• **Requirement**: Write out, word for word, the part of the listing below that opens with the line containing "Click the ExtraInfo" and closes with the line containing "The width and", keeping both of those lines and adding no others.

• **Data for review**:
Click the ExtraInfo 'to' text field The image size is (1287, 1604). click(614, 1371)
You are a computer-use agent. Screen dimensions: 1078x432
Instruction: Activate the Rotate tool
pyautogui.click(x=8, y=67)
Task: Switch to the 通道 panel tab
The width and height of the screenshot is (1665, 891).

--

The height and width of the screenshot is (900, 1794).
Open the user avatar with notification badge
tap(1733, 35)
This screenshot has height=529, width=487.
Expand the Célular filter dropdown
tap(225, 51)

• **Written solution**:
Click the ExtraInfo 'to' text field The image size is (1287, 1604). click(614, 1371)
You are a computer-use agent. Screen dimensions: 1078x432
Instruction: Activate the Rotate tool
pyautogui.click(x=8, y=67)
Task: Switch to the 通道 panel tab
The width and height of the screenshot is (1665, 891).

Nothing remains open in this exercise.